## [TASK GOAL]
Beginning at the line that holds "Task: Open Zeitlicher", transcribe each line exactly through the end of the records, and leave any pictures out.

## [DATA TO USE]
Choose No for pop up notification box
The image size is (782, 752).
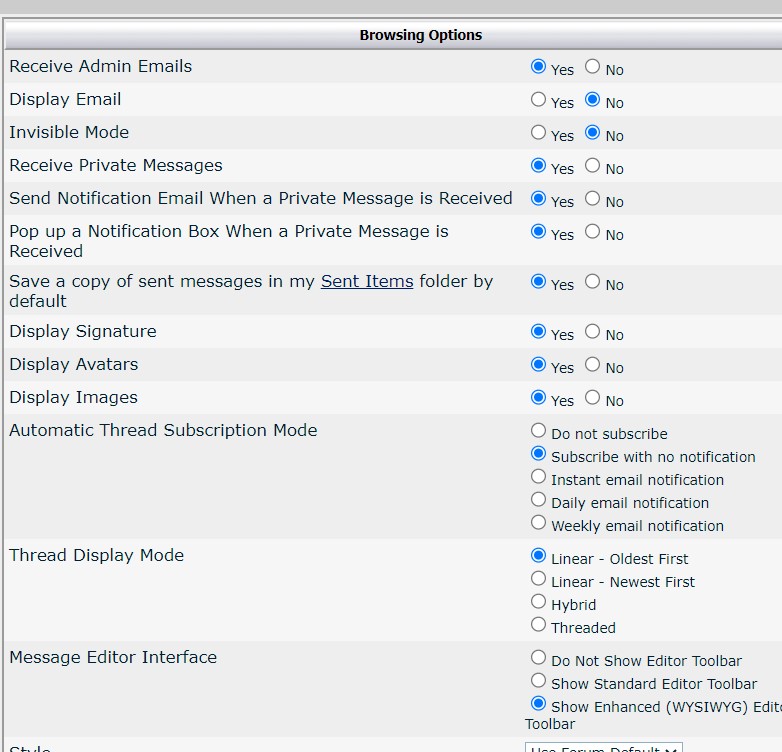coord(593,232)
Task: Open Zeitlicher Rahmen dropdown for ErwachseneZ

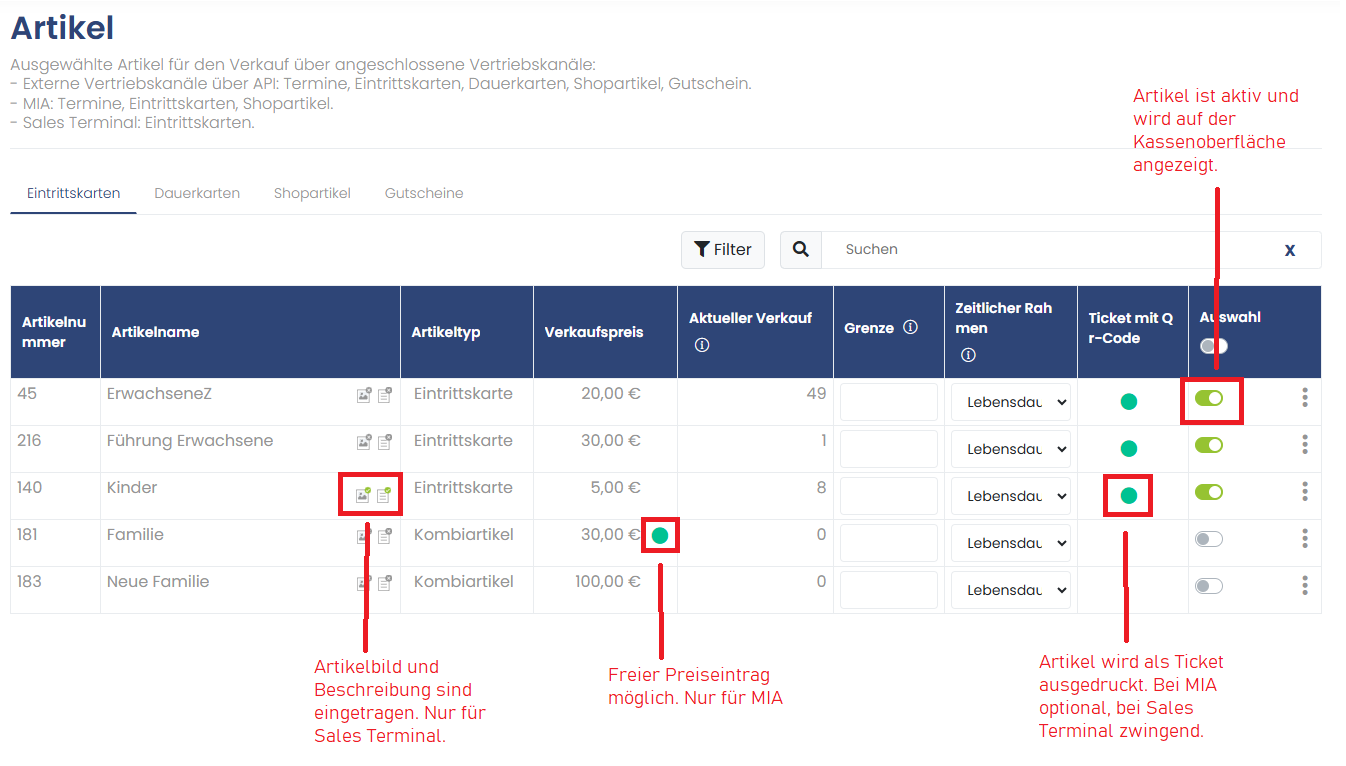Action: 1010,402
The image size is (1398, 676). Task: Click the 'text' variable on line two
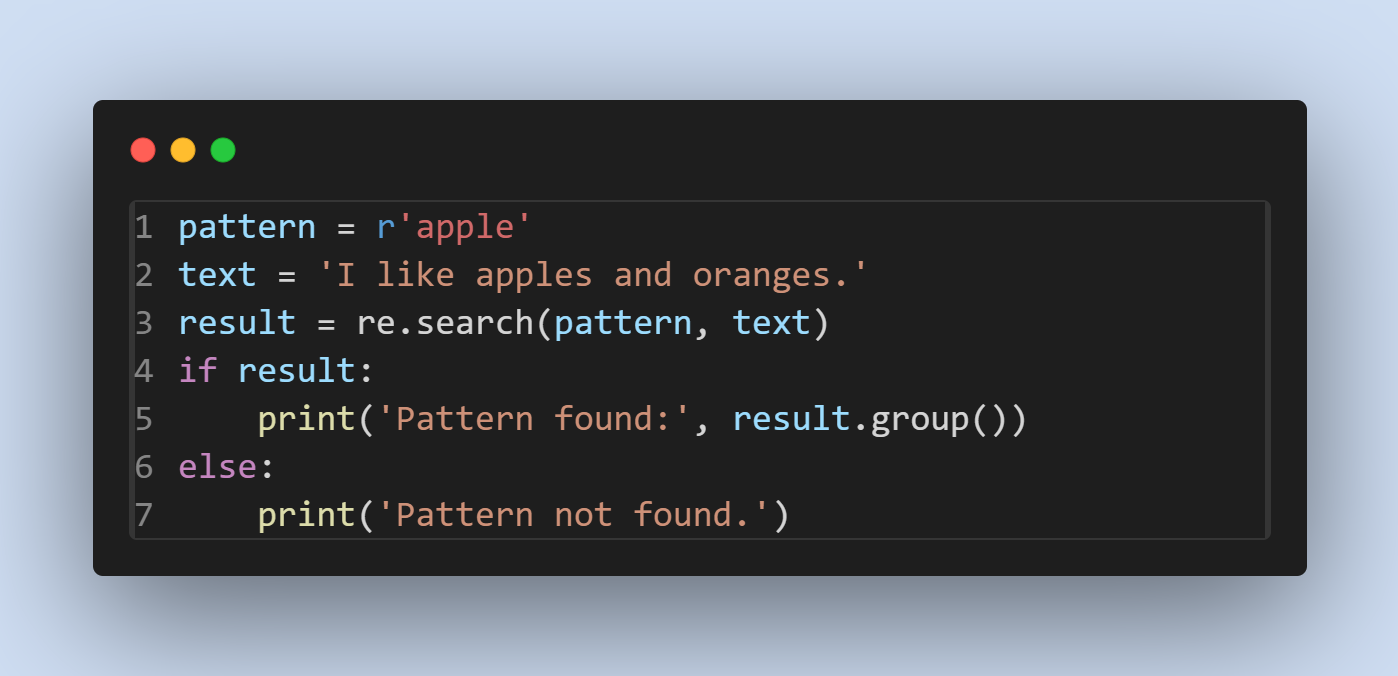[x=217, y=275]
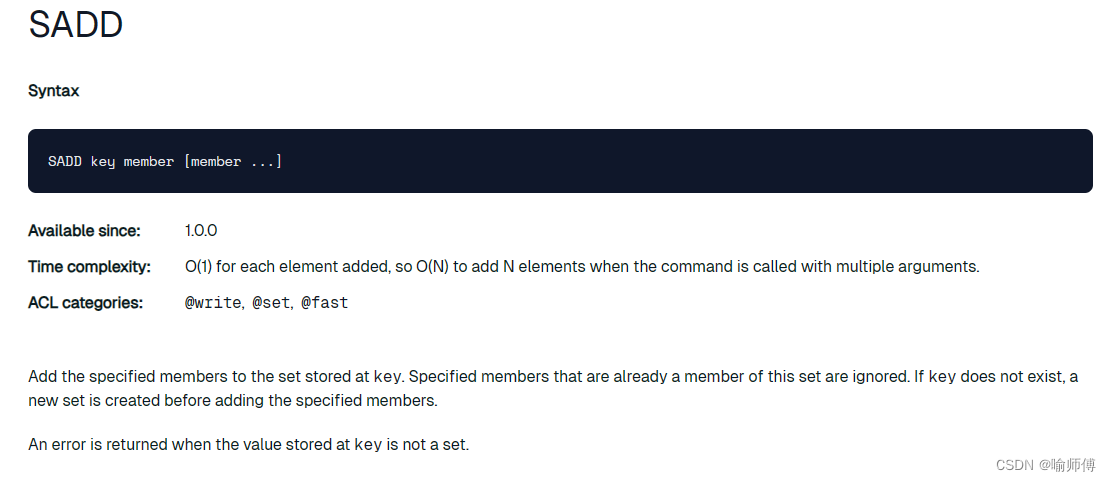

## [ANSWER BOX]
Task: Open Zeitlicher Rahmen dropdown for ErwachseneZ

Action: 1010,402
The image size is (1398, 676). Task: Click the 'text' variable on line two
[x=217, y=275]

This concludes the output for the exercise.